Les intrapreneurs, ça vous dit quelque chose ? Dans nos territoires, ce sont souvent des personnes discrètes, un peu déçues de la lourdeur de l’organisme (qu’il soit public ou privé) pour lequel ils ou elles travaillent et qui ne demandent qu’à faire exploser leur créativité, au bénéfice de leur employeur. (Texte Amandine Ascensio)
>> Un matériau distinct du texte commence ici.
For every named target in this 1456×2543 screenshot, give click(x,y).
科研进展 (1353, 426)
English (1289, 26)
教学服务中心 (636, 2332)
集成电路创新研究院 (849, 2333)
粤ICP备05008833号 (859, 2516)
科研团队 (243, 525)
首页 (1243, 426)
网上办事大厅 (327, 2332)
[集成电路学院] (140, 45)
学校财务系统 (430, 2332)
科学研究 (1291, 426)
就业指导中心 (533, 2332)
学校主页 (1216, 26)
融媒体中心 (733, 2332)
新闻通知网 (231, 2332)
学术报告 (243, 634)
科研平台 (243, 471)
Ils sont souvent jeunes, motivés, débordent d’énergie, mais surtout d’idées pour améliorer les process, les produits, à l’intérieur de leur entreprise, ou parfois aussi, pour eux. On les appelle des “Intrapreneurs” : ils sont celles et ceux qui entreprennent à l’intérieur de leur société, dans le cadre de leur emploi. Et souvent, alors que les dirigeants et dirigeantes d’entreprises vantent les mérites de l’entrepreneuriat, quand il s’agit de leurs salariés, c’est la méfiance qui s’impose, voire la brimade, renvoyant le potentiel créatif de leurs agents dans le rang des simples exécutants. “J’ai fini par quitter mon entreprise, alors qu’ il y avait des possibilités énormes de développement à moindre coût avec des retombées qui auraient pu être intéressantes”, soupire Stéphanie (le prénom a été changée), salariée d’une entreprise de média en Martinique, où elle avait le sentiment “de ne plus évoluer et d’avoir fait le tour de la question” : “La réticence au changement vers des pratiques plus modernes, pour moi, ça n’était plus possible”.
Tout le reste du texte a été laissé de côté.